Clearer skies over the Maghreb? No. Airstrikes aren’t a strategy

RASHMEE ROSHAN LALL February 22, 2016

IMG_3190It’s a brighter weekend than before here in the Maghreb. Supposedly.

Ten degrees Celsius in Tunis. The Tunisian capital is supposedly safer.

American airstrikes on an ISIL camp in Libya hit a 60-strong group of foreign fighters and Noureddine Chouchane, a senior Tunisian operative in the terrorist group, is thought to have been among those killed. Hoped to be among those killed.

Chouchane played an instrumental role in two terrorist attacks in Tunisia last year – at the Bardo Museum in Tunis and at a seaside resort in Sousse. His cell planned to attack the France’s diplomatic mission in Tunis. Though US intelligence is still unable to say for sure if Chouchane was killed, more than 30 ISIL fighters died in the bombing, according to The New York Times. One US official said it was “likely” Chouchane was among the dead.

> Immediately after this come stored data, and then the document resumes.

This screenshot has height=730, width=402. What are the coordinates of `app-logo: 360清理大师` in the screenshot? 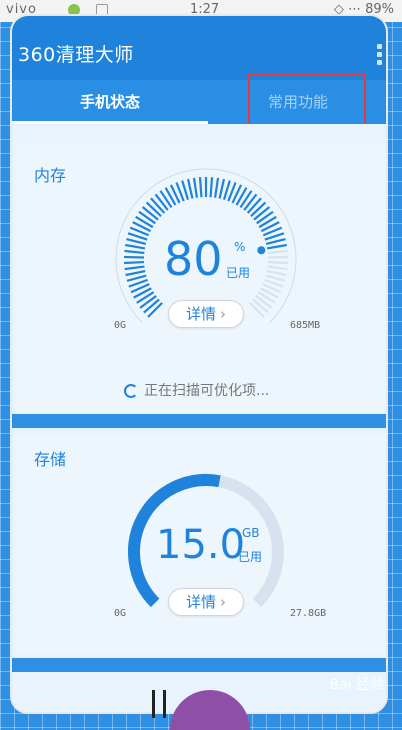 It's located at (76, 54).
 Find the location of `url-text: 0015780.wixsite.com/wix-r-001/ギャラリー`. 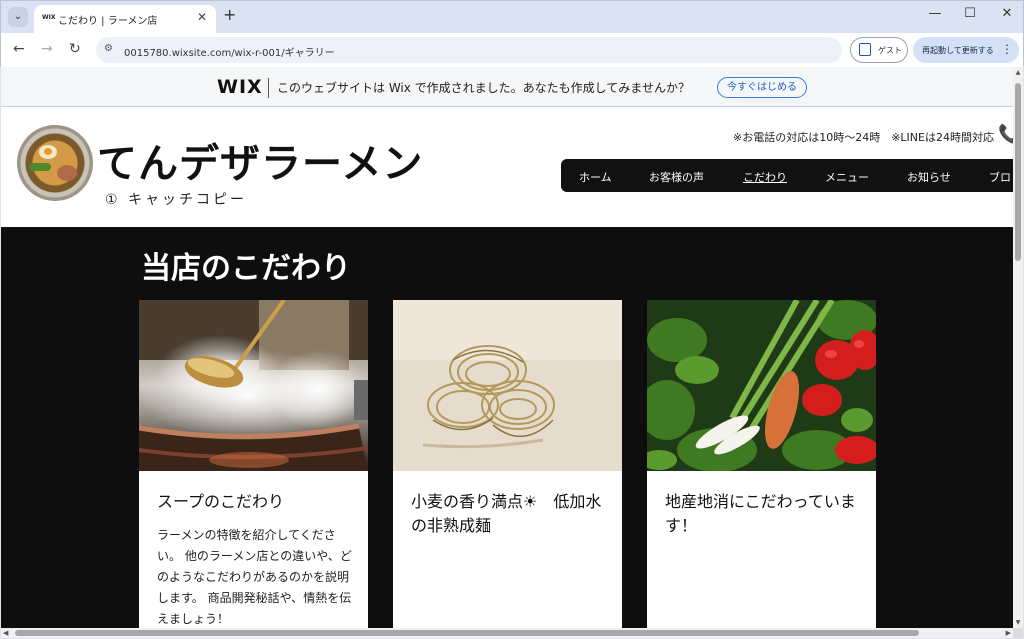

url-text: 0015780.wixsite.com/wix-r-001/ギャラリー is located at coordinates (230, 54).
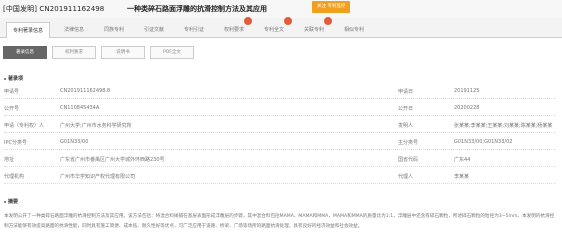 This screenshot has height=252, width=562. I want to click on follow-button: 关注 专利监控, so click(332, 7).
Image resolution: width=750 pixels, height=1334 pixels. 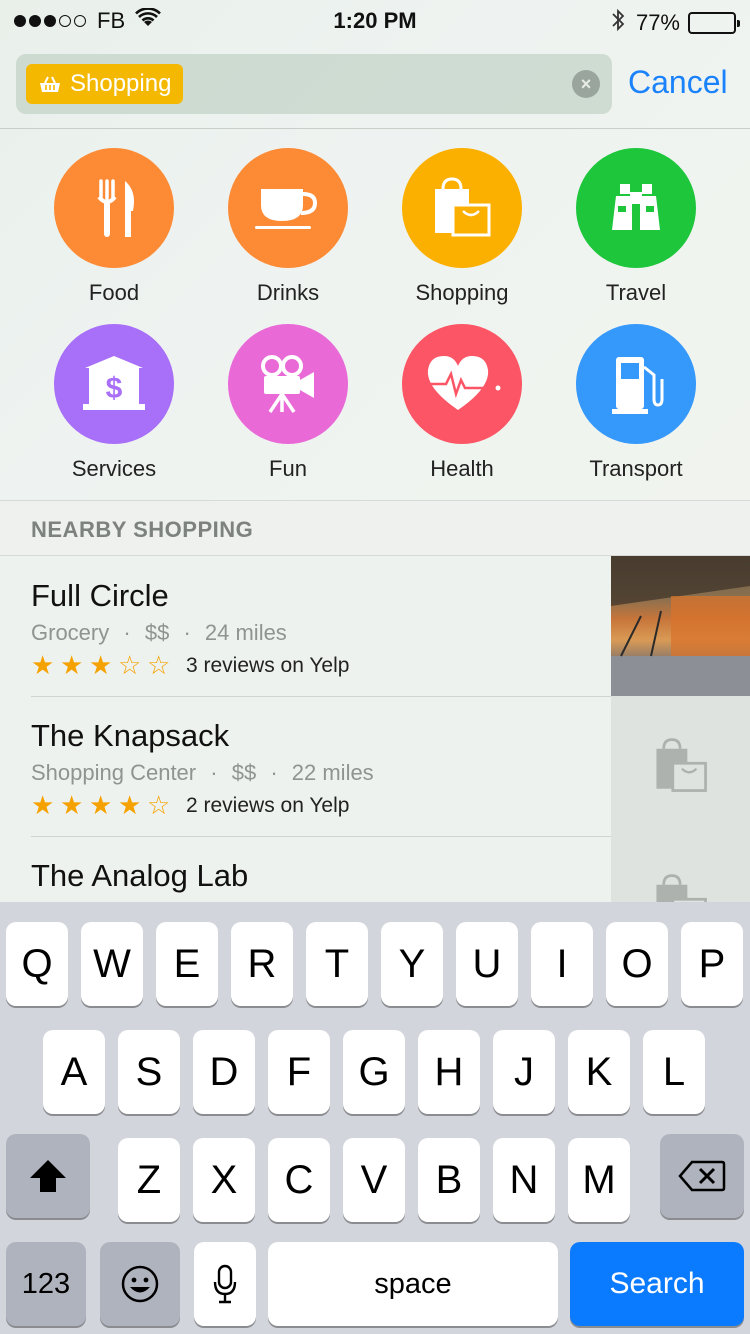 What do you see at coordinates (680, 626) in the screenshot?
I see `result-photo` at bounding box center [680, 626].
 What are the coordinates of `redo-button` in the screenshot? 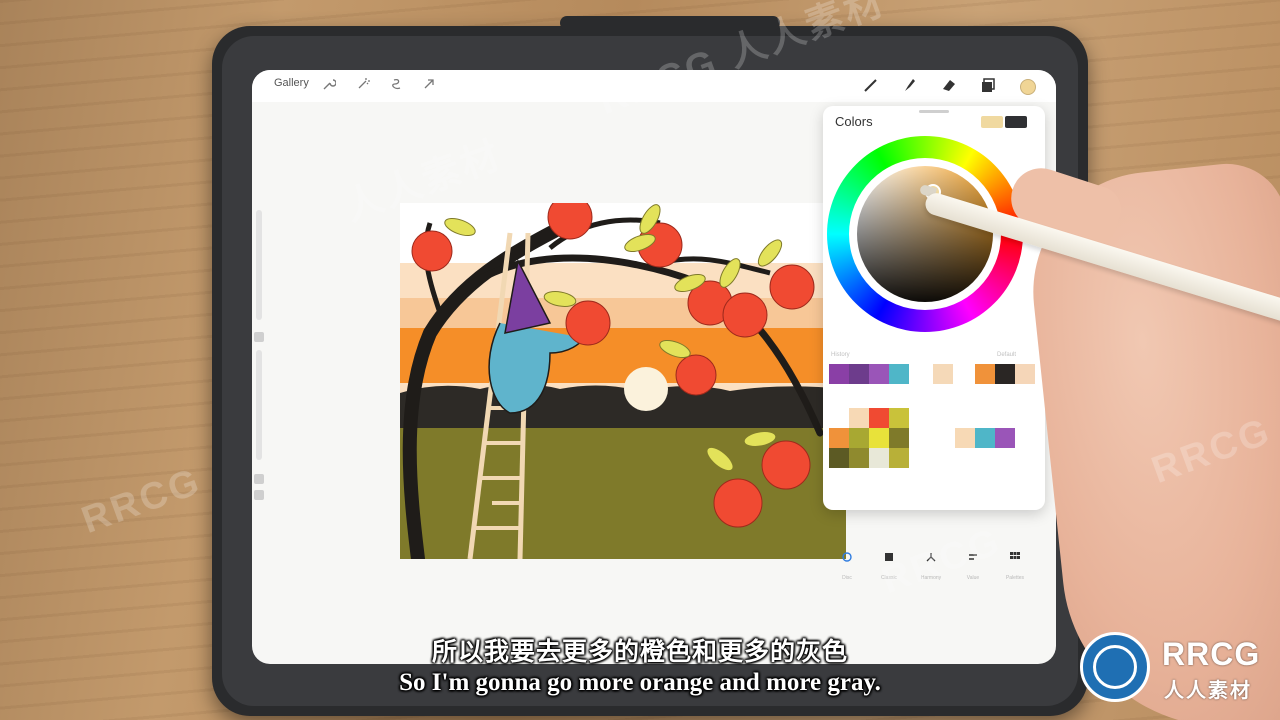 It's located at (259, 495).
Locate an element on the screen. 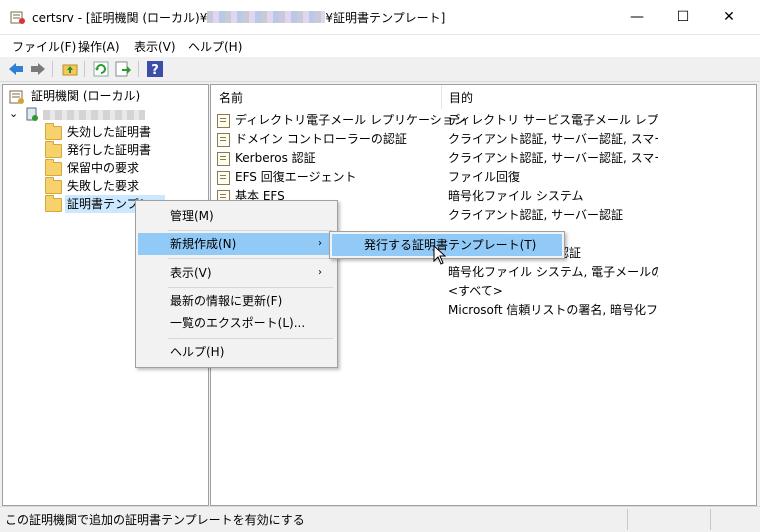 This screenshot has width=760, height=532. status-text: この証明機関で追加の証明書テンプレートを有効にする is located at coordinates (155, 520).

The strike, by F-15 Strike Eagle jets, which flew from RAF Lakenheath in Suffolk, was on a house in Sabratha. The coastal city in northwestern Libya is about a hundred kilometers east of the Tunisian border. Many Tunisians live in the town.

ISIL has been expanding into Libya, notably in Muammar Gaddafi’s hometown, Sirte and Friday’s airstrike is about the larger fight against terrorists, particularly in Libya. Last November, a US airstrike killed Abu Nabil, an Iraqi national and Al Qaeda operative.

But the airstrikes strategy has decided limits. The problem with seeing bad guys from the skies and moving in to whack them is that it’s uncertain. And it can hardly be called a long-term solution, not like a stable political process aimed at nation-building.